Bu yazının amacı da bu iddiaların bu köşeye taşınması değildir zaten. Bütün dünyanın artık adını ezberlediği "enişte"siyle ilgili "yenge Carmen"in gözlemleri daha ilginçtir: "Usame Bin Laden, kocam Yeslam'ın küçük kardeşidir. Aslında birçok kardeşinden biridir. Onu yıllar önce Suudi Arabistan'da yaşarken tanımıştım.O zaman Usame genç bir adamdı, ama hep hükmedici bir kişiliği vardı. Uzun boylu ve haşin biriydi. Taviz vermez dindarlığı, ailesinin dinine bağlı üyelerinin bile gözünü korkuturdu. Usame, Sovyet işgali sırasında Afgan direnişçilere yardım eden bir yöneticiydi. Sovyetler ülkeden çekildikten sonra Usame evine geri dönmüştü ve yıllardır kahraman muamelesi görüyordu."

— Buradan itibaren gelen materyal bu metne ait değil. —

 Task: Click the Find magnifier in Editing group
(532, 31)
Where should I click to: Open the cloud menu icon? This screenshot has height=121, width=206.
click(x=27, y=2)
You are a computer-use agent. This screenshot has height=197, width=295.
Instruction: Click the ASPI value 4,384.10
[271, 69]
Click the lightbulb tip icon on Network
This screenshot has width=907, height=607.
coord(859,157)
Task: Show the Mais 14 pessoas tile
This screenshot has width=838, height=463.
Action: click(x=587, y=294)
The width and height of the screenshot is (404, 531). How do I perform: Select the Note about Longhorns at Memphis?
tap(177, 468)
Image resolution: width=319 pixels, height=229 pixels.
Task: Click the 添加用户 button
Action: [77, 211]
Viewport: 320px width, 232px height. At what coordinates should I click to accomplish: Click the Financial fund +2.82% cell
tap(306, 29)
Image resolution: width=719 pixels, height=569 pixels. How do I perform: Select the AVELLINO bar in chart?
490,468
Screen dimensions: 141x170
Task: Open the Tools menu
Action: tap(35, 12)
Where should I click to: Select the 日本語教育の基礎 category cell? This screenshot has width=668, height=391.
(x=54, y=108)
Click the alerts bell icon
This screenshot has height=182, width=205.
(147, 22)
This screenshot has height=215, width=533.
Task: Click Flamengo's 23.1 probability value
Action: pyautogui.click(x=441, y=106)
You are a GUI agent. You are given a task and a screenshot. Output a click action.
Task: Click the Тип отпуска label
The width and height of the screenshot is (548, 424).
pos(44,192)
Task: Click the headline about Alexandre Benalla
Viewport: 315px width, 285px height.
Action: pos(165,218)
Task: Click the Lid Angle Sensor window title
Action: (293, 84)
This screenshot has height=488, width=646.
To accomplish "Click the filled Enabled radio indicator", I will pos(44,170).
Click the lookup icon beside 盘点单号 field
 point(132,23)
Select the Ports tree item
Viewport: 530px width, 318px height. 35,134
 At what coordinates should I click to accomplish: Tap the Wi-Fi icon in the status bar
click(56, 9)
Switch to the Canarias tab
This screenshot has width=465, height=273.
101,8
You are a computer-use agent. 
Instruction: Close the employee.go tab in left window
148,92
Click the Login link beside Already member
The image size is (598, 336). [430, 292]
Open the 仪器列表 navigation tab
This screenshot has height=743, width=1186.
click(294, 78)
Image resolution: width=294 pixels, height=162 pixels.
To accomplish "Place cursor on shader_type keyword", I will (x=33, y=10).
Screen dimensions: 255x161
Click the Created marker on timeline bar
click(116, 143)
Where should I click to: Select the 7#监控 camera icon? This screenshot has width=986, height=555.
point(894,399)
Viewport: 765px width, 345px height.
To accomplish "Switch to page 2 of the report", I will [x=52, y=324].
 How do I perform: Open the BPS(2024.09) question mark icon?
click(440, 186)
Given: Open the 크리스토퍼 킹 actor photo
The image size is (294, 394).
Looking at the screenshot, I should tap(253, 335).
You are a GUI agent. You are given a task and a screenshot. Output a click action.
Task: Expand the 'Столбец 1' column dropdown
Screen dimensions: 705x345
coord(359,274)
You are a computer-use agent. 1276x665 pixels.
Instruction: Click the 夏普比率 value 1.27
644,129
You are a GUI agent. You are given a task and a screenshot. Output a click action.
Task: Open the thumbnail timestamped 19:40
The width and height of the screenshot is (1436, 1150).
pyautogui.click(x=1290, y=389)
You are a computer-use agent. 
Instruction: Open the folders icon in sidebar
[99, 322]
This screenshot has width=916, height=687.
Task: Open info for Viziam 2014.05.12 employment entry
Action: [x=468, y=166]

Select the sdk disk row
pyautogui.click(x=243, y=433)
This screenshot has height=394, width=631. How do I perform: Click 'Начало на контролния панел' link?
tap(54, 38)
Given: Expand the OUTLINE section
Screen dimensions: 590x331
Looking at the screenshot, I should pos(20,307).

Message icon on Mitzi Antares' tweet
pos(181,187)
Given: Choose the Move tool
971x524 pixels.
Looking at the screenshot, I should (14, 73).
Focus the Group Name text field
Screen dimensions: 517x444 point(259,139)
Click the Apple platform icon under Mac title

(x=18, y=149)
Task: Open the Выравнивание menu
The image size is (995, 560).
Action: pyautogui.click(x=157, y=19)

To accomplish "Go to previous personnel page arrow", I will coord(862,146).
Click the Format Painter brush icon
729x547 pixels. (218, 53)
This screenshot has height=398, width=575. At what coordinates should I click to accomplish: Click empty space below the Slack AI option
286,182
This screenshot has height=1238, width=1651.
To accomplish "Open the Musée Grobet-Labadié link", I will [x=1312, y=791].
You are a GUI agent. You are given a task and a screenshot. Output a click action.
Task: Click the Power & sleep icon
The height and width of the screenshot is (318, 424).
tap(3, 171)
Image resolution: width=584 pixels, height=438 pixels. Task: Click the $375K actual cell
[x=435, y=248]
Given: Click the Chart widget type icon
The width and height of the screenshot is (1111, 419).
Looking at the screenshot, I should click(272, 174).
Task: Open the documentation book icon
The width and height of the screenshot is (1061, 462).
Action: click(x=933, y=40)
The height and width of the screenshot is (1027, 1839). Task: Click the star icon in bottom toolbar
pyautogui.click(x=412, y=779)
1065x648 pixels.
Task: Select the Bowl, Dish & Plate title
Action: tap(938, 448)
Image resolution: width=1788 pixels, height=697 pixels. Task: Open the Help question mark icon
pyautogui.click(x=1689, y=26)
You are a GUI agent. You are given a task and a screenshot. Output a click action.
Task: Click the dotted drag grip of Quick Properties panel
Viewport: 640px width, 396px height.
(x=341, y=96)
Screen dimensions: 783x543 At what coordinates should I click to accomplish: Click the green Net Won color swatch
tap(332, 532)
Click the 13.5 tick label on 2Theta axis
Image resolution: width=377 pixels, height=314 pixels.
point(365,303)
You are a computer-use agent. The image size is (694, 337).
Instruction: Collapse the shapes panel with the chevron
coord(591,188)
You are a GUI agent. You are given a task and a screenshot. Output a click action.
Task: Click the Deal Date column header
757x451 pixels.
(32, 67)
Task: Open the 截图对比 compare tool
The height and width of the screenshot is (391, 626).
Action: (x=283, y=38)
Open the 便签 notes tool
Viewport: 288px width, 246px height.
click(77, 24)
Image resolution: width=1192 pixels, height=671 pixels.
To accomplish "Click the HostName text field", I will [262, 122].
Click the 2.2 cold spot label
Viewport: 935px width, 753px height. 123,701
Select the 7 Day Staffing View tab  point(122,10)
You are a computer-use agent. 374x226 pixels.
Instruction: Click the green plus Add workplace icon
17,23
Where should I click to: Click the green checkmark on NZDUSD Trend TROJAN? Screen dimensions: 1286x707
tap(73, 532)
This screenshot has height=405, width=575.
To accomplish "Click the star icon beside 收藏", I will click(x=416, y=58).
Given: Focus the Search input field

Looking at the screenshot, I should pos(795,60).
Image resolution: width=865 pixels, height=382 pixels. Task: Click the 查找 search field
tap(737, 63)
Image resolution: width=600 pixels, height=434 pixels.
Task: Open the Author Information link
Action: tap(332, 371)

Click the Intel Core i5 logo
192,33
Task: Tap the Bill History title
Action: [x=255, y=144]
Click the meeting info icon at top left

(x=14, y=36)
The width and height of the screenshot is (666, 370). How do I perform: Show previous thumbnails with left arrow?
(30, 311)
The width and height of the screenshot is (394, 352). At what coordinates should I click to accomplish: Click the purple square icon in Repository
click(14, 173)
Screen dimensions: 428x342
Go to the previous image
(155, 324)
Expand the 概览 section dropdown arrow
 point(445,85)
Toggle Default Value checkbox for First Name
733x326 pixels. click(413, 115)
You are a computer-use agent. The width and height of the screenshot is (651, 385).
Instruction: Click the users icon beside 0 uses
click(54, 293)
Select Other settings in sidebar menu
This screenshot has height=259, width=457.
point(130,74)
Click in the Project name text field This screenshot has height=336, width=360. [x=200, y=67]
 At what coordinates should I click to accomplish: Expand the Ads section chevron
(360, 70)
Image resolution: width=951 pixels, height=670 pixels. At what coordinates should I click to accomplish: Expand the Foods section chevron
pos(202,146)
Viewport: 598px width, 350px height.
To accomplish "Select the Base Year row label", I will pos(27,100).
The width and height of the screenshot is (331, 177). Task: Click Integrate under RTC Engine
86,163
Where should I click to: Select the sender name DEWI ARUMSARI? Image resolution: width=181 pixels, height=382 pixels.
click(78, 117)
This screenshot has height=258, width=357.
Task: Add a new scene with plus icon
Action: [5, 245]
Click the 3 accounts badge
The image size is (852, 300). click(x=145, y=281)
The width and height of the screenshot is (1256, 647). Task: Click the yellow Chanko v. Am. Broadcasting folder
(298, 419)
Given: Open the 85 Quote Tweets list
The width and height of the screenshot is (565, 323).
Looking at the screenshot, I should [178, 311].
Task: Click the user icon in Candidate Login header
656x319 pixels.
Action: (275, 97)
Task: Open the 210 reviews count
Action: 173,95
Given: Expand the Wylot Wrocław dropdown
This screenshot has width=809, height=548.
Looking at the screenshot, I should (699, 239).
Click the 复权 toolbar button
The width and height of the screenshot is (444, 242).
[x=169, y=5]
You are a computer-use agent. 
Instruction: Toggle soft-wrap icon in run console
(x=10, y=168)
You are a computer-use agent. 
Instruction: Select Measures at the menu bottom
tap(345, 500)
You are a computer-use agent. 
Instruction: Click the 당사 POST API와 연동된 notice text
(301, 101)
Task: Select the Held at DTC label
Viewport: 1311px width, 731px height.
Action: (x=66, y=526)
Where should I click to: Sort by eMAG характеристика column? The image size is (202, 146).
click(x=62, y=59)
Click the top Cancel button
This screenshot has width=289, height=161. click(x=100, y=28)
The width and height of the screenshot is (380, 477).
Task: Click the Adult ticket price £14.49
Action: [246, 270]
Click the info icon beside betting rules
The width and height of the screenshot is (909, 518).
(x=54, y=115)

Carmen, daha sonra; Bin Laden'in, Sudan'dan Afganistan dağlarına ve oradan 11 Eylül'e uzanan yolculuğunun bilinmeyenlerini de anlatıyor uzun uzun. Suudi Arabistan'da; kraliyet ailesindeki iki aşiretin, 11 Eylül'ün ardından, saldırıları şiddetle kınayarak Bin Laden'le bütün ilişkilerini kestiklerini anlatıyor Carmen. Ama desteğin başka boyutlarda sürdüğünü "iddia" ediyor ve devam ediyor: "Usame Bin Laden ve onun gibiler, çölün ortasında kendi kendilerine serpilmedi. Onlar bu hale getirildiler. Onlar hoşgörüsüz ve şeffaf olmayan bir toplumun ürünleri. Usame öldükten sonra, korkarım ki onun yerini alacak binlercesi var."
Carmen'in öteki iddiaları üzerinde durulmayabilir. Ama bu son tespiti önemli ve ürkütücüdür: "...yerini alacak binlercesi!.." Ürkütücü başka gelişmeler de dünyanın gözleri önünde yaşanıyor: Orta Asya Cumhuriyetleri'nde radikal dinci akımlar çığ gibi büyüyor ve harekete geçiyor. (Ne tuhaftır ki, bu güçleri de zamanında ABD'nin desteklemiş olduğu gerçeğini herkes biliyor.) Öte yandan, radikal İslamcı örgütlerle ilgili bilgilerine, ABD'nin tam göbeğinden "gözlemler" ekleyen Ruşen Çakır'ın geçen hafta söyledikleri de dikkatlerden kaçmamalı: 11 Eylül benzeri, yeni ve büyük bir terör dalgasının eli kulağında. Ufak bir Cesna uçağı koca Amerika'yı neden bu kadar korkuttu dersiniz? Rüzgâr eken fırtına biçiyor. Ama biçilen de sadece "eken" olmuyor ki!